While another variant of this, Itriyya, was mentioned in a 9th century dictionary by Arab physician Isho bar Ali as a dish made from semolina which was dried prior to cooking. This was then mentioned in writings for the Norman King of Sicily, Roger II, by Muhammad al-Idrisi in 1154. Vast quantities were said to have been exported from Norman Sicily at around this time. And in fact, this 'forerunner' to pasta was hugely popular in Sicily because it was both healthy and could be stored for a long time (this was particularly crucial for long ship journeys). The concept of pasta had arrived and had made its mark, and was now carving a strong reputation across the globe.
But pasta enjoys a special place in Italy's heart, where it is traditionally eaten as the first course or 'Piatto Unico' (a one meal dish). Not only does it taste good, it's highly adaptable, and can be used in conjunction with other meals such as salads or soups. It is also highly nutritious. It's a good source of nutrients such as iron, folate and B-vitamins like thiamine, riboflavin and niacin. It's relatively low in sodium, and in the cases of egg-free pasta, there is no cholesterol.
Two types of pasta: Dried and Fresh
Fresh pasta is locally made with fresh ingredients and, in North and Central Italy, it is usually made with a mixture of eggs and all-purpose flour, what in Italy is referred to as “00” flour.
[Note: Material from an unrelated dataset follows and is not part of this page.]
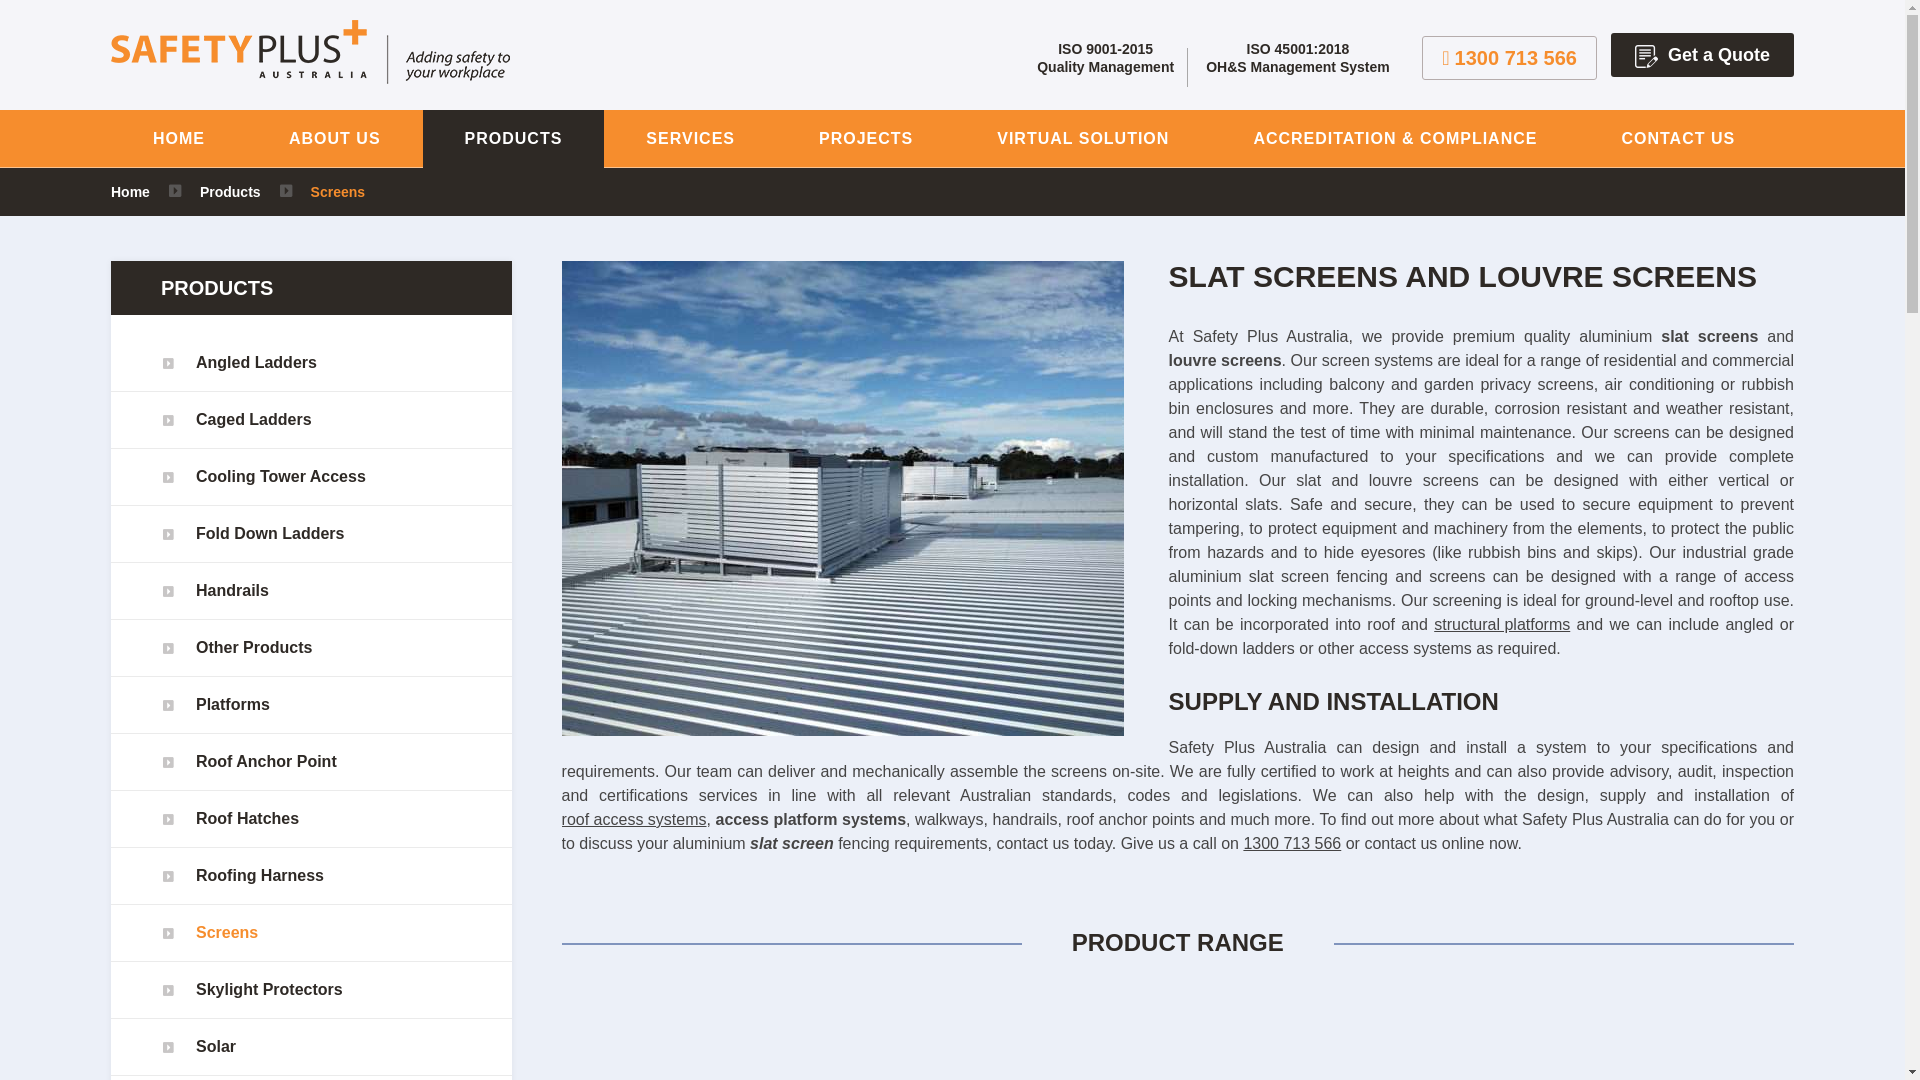 This screenshot has height=1080, width=1920. Describe the element at coordinates (230, 191) in the screenshot. I see `Products` at that location.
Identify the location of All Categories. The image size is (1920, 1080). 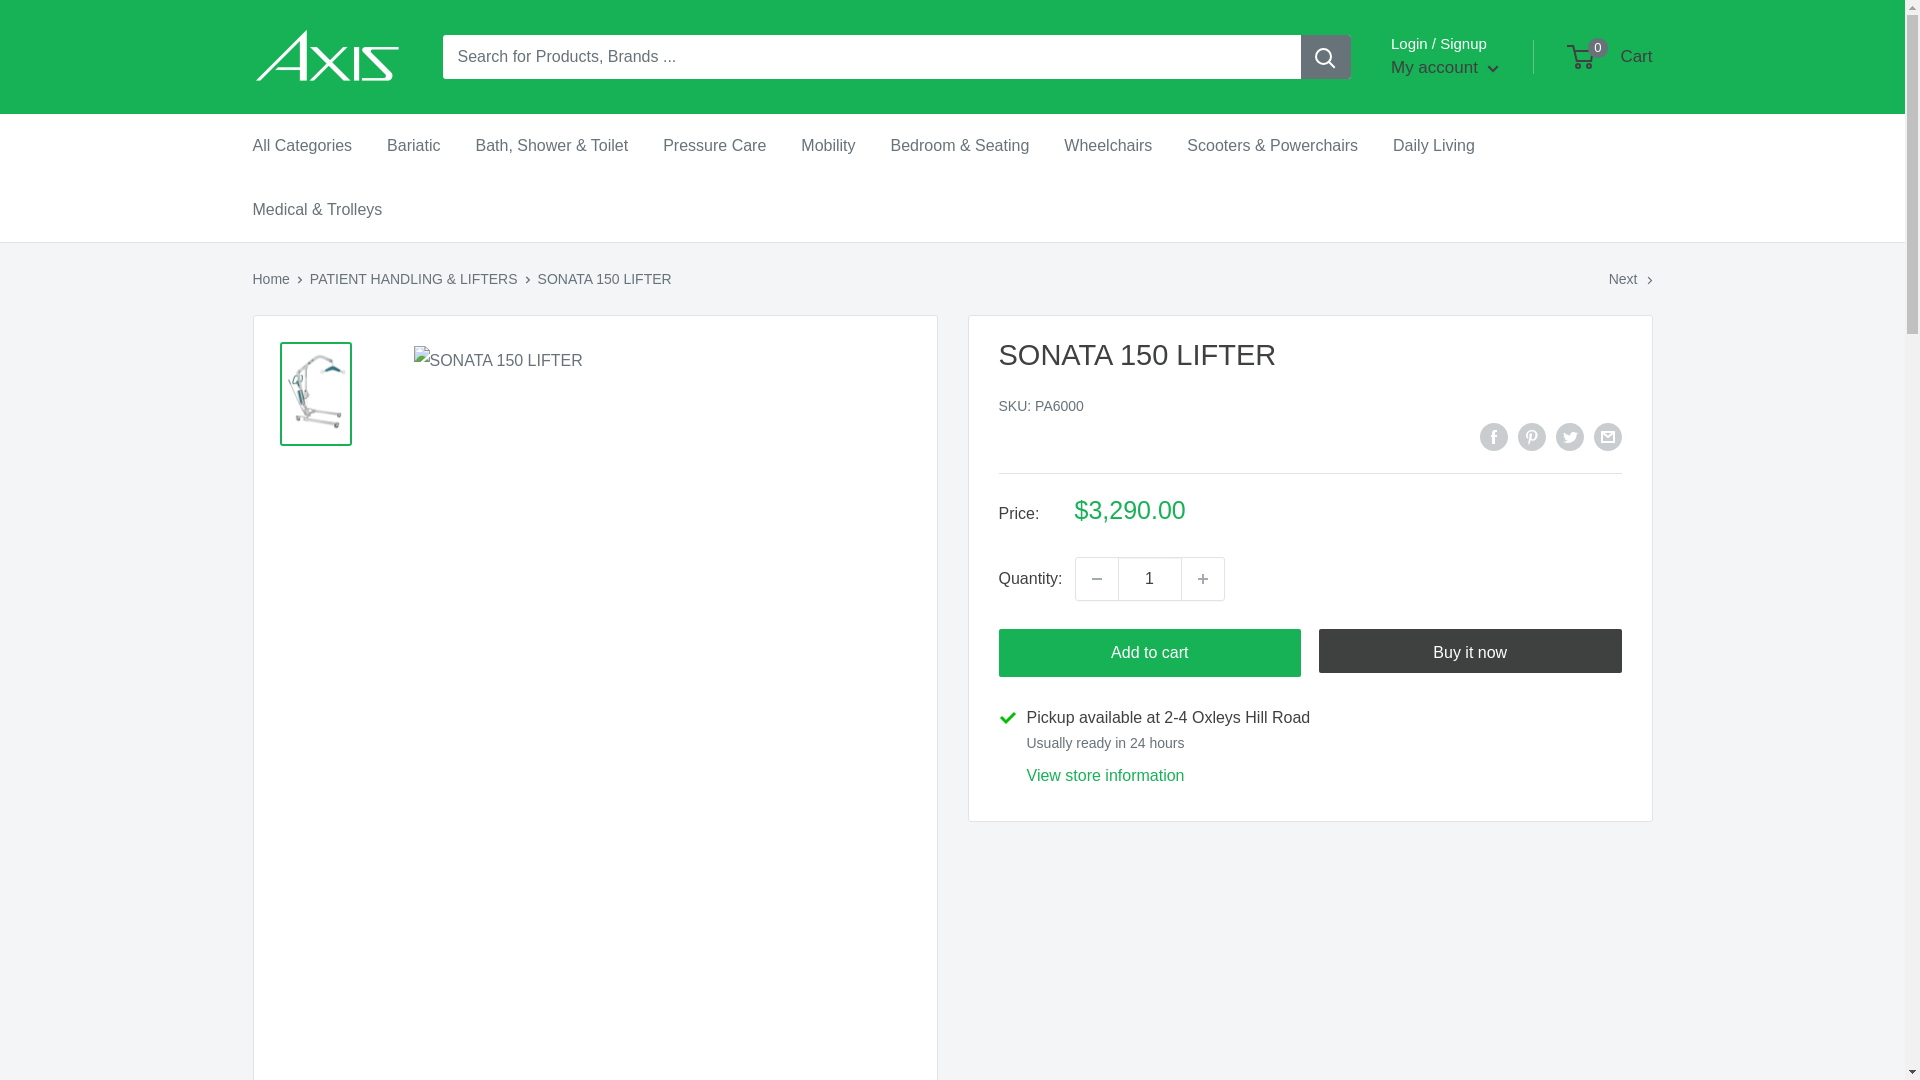
(301, 145).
Since it contains eggs, it is more tender compared to dried pasta and only takes about half the time to cook. In the South, in regions such as Apulia, Campania and Sicily, fresh pasta can be made without eggs. The only ingredients needed to make the pasta dough is semolina flour and water, which is often shaped into orecchiette, busiate and cavatelli. Traditionally, fresh pasta was produced by hand, sometimes with the aid of simple tools, but today many varieties of fresh pasta are also commercially produced by large scale machines, and are broadly available in supermarkets.
Even dried pasta can be made with or without eggs. The one with eggs is usually labeled as Pasta all'Uovo while it is generally understood that "normal" dried pasta has no eggs in it. In the right conditions, dried pasta can be stored up to two years. An Italian law states that dried pasta can only be made with 100% durum wheat flour (durum wheat semolina) and needs to be dried at a low temperature for several days to evaporate all the moisture allowing it to be stored for a longer period.
The other notable aspect of making good, traditional pasta dishes is the pattern. A good number of traditional pasta types are 'ridged' on the surface, such as Penne Rigate, which means that they absorb the pasta sauce particularly well. Most dried pasta is commercially produced via an extrusion process. Making pasta with a copper or bronze mould ensures that even pasta liscia (pasta with no ridges) gets a rough surface able to better absorb the sauce – a steel mould may be cheaper, but it will not produce the desired effect because it is smoother.
Whether you are eating in from the comfort of your own home or eating out in a restaurant, nothing hits the spot quite like a good, well-made pasta dish. It is rich, full of flavour, and above all, delicious!